Judge Wright Allen acknowledged the difficult task the School Board faced in deciding how to proceed during the fall of 2014.  She wrote, “The Board undertook the unenviable responsibility of trying to honor expressions of concern advanced by its constituency as it navigated the challenges represented by issues that barely could have been imagined or anticipated a generation ago.  This Court acknowledges the many expressions of concern arising from genuine love for our children and the fierce instinct to protect and raise our children safely in a society that is growing ever more complex.  There can be no doubt that all involved in this case have the best interests of the students at heart.”  However, this was no excuse for imposing a discriminatory and unconstitutional policy on Grimm.

“However well-intentioned some external challenges may have been,” Wright Allen continued, “and however sincere worries were about possible unknown consequences arising from a new school restroom protocol, the perpetuation of harm to a child stemming from unconstitutional conduct cannot be allowed to stand.  These acknowledgements are made in the hopes of making a positive difference to Mr. Grimm and to the everyday lives of our children who rely upon us to protect them compassionately and in ways that more perfectly respect the dignity of every person.”

Grimm had long since disclaimed any demand for financial compensation for the injuries he suffered in violation of his statutory and constitutional rights, so the court awarded only nominal (symbolic) damages of $1.00, but it directed that the School Board issue a new, corrected transcript in ten days, and the parties will now haggle about the size of the award of attorney’s fees and costs, which should be substantial.

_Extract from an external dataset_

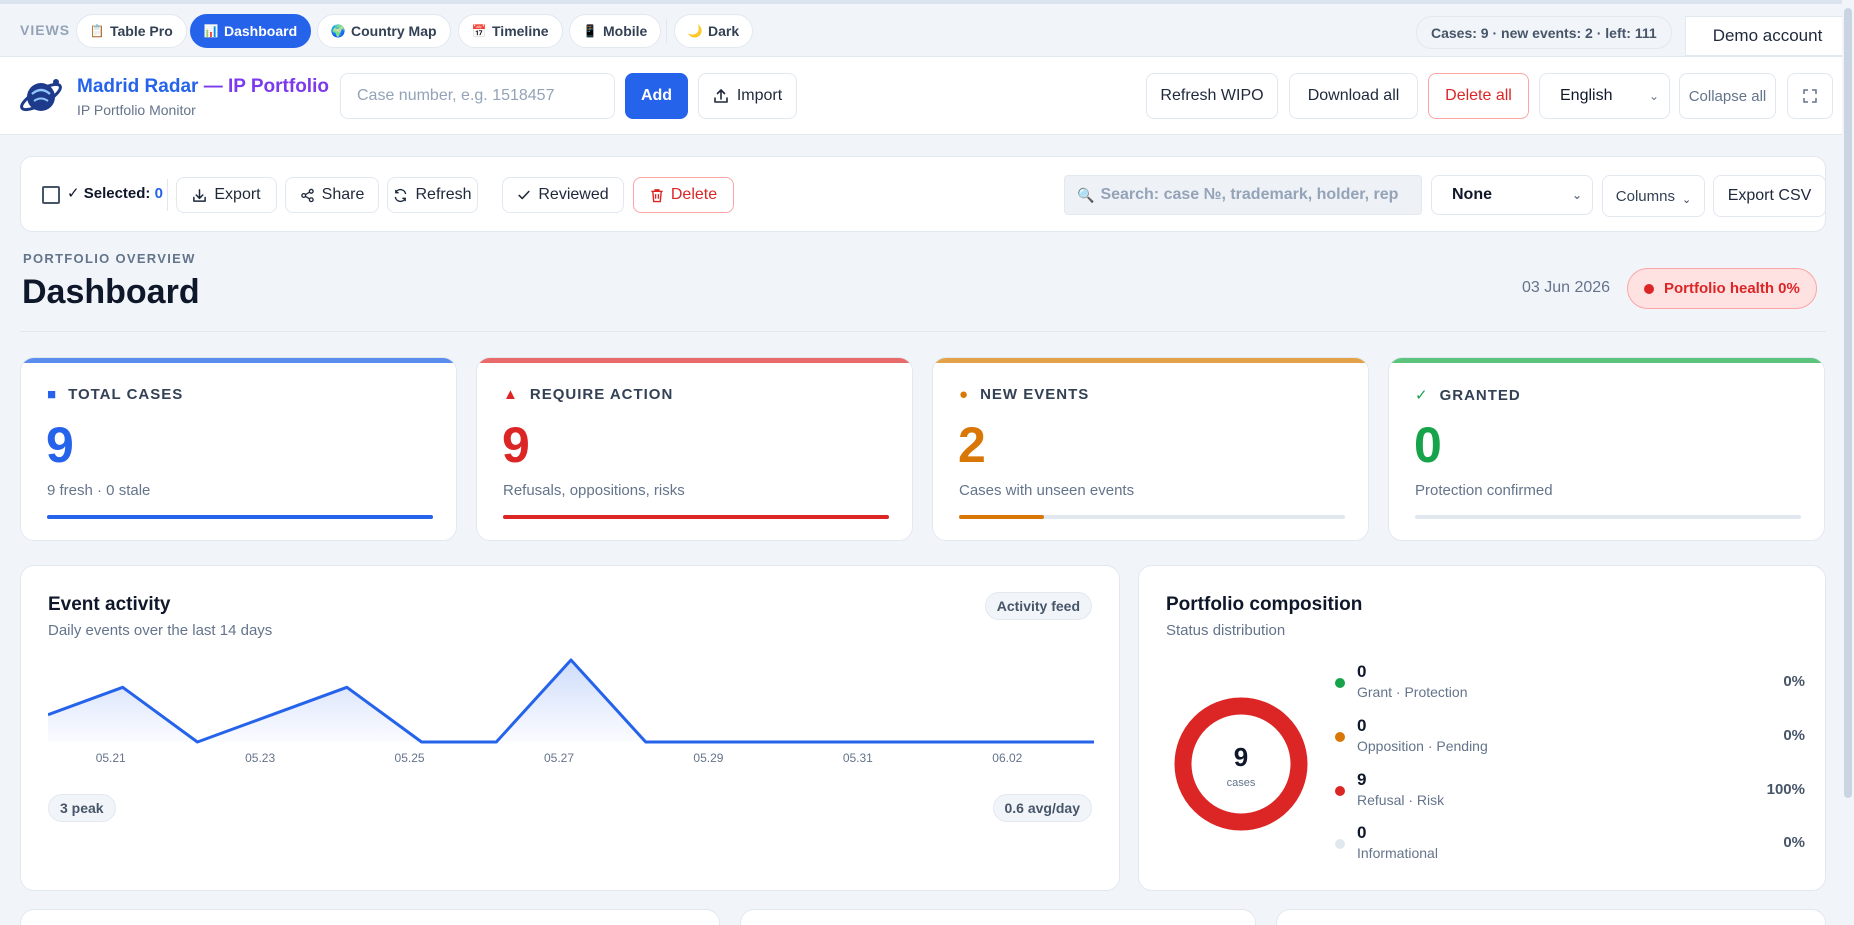 This screenshot has height=925, width=1854. I want to click on columns-label: Columns, so click(1645, 196).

Judge Arenda L. Wright Allen, nominated to the court by President Barack Obama, was the first female African-American judge to serve in the U.S. District Court for the Eastern District of Virginia after she was unanimously confirmed by the Senate (96-0) in May 2011.  She had previously been the top Federal Public Defender in the Eastern District of Virginia, and was a former Assistant U.S. Attorney and a military judge.  Prior to this ruling, her most noteworthy decision, issued in February 2014, declared Virginia’s ban on same-sex marriage unconstitutional.